With over 40 areas of study at Keene State College, some students have a hard time finding their path. For KSC senior Keelan Brown, his plan was always clear.

Brown is a film production and critical studies major and plans on going on to graduate school to become a film producer. Brown has been interested in film long before coming to KSC. When Brown was 13 years old, he was assigned a film project for his computer class. Being his first time creating a video, everything was very new.

“I ran around the playground with a camcorder and a bunch of my friends and [I joked] around and it was awesome. I had a lot of fun doing it,” Brown said.

Brown said before the project, he was always interested in writing and storytelling.

Puja Thapa / Equinox Staff

Puja Thapa / Equinox Staff

Although the project left a positive mark on him, Brown did not really think about getting into the film industry until later that year when he was able to watch the Academy Awards for the first time.

Brown said, “I was enchanted by its star power, glamour and what-not. I was just fascinated.” After that, Brown’s parents bought him his first camera and he started building his dream. Throughout his time at St. Thomas Aquinas High School, Brown knew he hoped to pursue a film degree. He said this made applying for colleges easier, since there are not many colleges that offer programs with film.

Brown said KSC had always been an interest of his. Being from Farmington, New Hampshire, Brown said he was drawn in by the in-state tuition, the beautiful campus, and the close-knit and extremely impressive film program that KSC offers.

Since coming to KSC, Brown said he has been through many skill-building experiences. During his sophomore year at KSC, Brown was accepted as an intern at the United Talent Agency (UTA) in Beverly Hills, California. During this time, Brown said he was able to go to many receptions and film showings. He worked 12 hour days and saw celebrities like Nick Jonas that he had seen on television. Brown said the best part was spending two weeks at the Sundance Film Festival, the largest independent film festival in the United States.

“I went up there and was put in this beautiful house and I worked my a– off,” Brown said. “My bosses were very ‘[the] Devil Wears Prada;’ very ‘I need this done immediately.’ It was a huge culture shock for me, being there.”

Brown said his first year at KSC he was “just some freshman running around with a camera.” He said he did not really know what he was doing. After the internship he found his motivation to get serious about his passion.

“I think Sundance was a defining moment for me, because it was in that moment that I [realized] there are so many people here in the film industry and they are making so much money and they are doing very well for themselves.” Brown said that was the moment when becoming a filmmaker went from “being a dream to an actual, tangible career path.”

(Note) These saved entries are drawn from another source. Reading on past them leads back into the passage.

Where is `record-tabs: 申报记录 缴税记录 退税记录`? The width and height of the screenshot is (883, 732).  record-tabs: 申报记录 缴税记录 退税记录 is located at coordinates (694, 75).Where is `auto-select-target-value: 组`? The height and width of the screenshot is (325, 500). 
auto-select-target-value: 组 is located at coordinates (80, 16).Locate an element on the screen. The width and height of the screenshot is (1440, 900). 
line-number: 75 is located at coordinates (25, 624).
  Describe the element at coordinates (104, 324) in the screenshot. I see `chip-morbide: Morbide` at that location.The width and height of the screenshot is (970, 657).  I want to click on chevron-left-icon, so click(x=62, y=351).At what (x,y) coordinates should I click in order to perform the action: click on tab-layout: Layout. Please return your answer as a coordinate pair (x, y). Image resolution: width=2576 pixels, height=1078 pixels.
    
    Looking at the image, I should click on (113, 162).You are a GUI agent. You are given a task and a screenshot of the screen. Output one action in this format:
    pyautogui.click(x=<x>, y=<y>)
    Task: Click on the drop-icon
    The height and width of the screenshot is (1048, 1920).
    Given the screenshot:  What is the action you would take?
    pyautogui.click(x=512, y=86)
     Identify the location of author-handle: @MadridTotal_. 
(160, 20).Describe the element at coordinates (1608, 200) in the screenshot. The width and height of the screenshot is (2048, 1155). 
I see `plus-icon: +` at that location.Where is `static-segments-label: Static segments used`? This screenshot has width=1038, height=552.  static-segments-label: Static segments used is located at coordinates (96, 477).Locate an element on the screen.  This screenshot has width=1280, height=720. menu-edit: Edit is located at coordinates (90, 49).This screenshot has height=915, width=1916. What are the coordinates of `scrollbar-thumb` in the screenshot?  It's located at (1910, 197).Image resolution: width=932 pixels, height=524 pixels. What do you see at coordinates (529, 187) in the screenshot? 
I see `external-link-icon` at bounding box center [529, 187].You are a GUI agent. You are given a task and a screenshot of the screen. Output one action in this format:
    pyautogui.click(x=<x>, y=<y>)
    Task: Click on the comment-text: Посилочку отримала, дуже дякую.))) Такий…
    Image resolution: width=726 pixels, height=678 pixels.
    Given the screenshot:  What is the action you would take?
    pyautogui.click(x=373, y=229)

Brown plans for graduate school, he knows his end goal. Brown said he currently wants to become a film producer for movies focused on historically marginalized groups. Last year, Brown was one of only 50 college students around the world to go to the Telluride Film Student Symposium in Colorado. He was able to see many exclusive first viewing of films and meet his biggest role-model, Todd Haynes. Haynes started out during the year 1990 at the height of the acquired immunodeficiency syndrome (AIDS) epidemic when the public perception of the LGBTQ+ community was pretty negative. Brown said that Haynes’ movies showed this really incredible, fun to watch side of queer cinema.

“Coming to college, recently coming out of the closet, that was like a real inspiration of mine. It was a very empowering thing to witness,” Brown said.

Brown said it inspired him to hear about how Haynes started his career and his impact on the LGBTQ+ communities. “[Haynes] is a really nice, intelligent, down to earth guy,” Brown said. Haynes and his producer, Christine Vachon, have really fueled Brown’s passion for filmmaking and he hopes to follow in their footsteps in the future.

To Brown, producers are the businessmen on set; the ones who really get the film made.

“The goal is to produce films on my own, to team up with filmmakers who have their own vision and help them bring their visions to life, ” Brown said. He added that he wants his films to “reshape, and redefine… Cinema to follow [the modern American] culture.”

Film production students here at KSC have expressed their excitement of Brown’s work in hopes that one day they can see him on the red carpet and at the Academy Awards in years to come.

Brown’s professor Irina Leimbacher said, in an email interview with The Equinox, she sees a lot of potential in him and hopes he will go far in his career.

KSC senior Kevin Aruilio met Brown during their sophomore year. Since they are both majoring in film production studies, Aruilio has seen a lot of Brown’s work and has been partnered with him for projects before. Aruilio said he believes film is a way people can express things freely. He added that he admires Brown and other people who can turn film from a hobby into a professional passion.

“He knows what he wants to do and knows how to get it,”Aruilio said. “If there is going to be one person [who makes it], it will be Keelan.”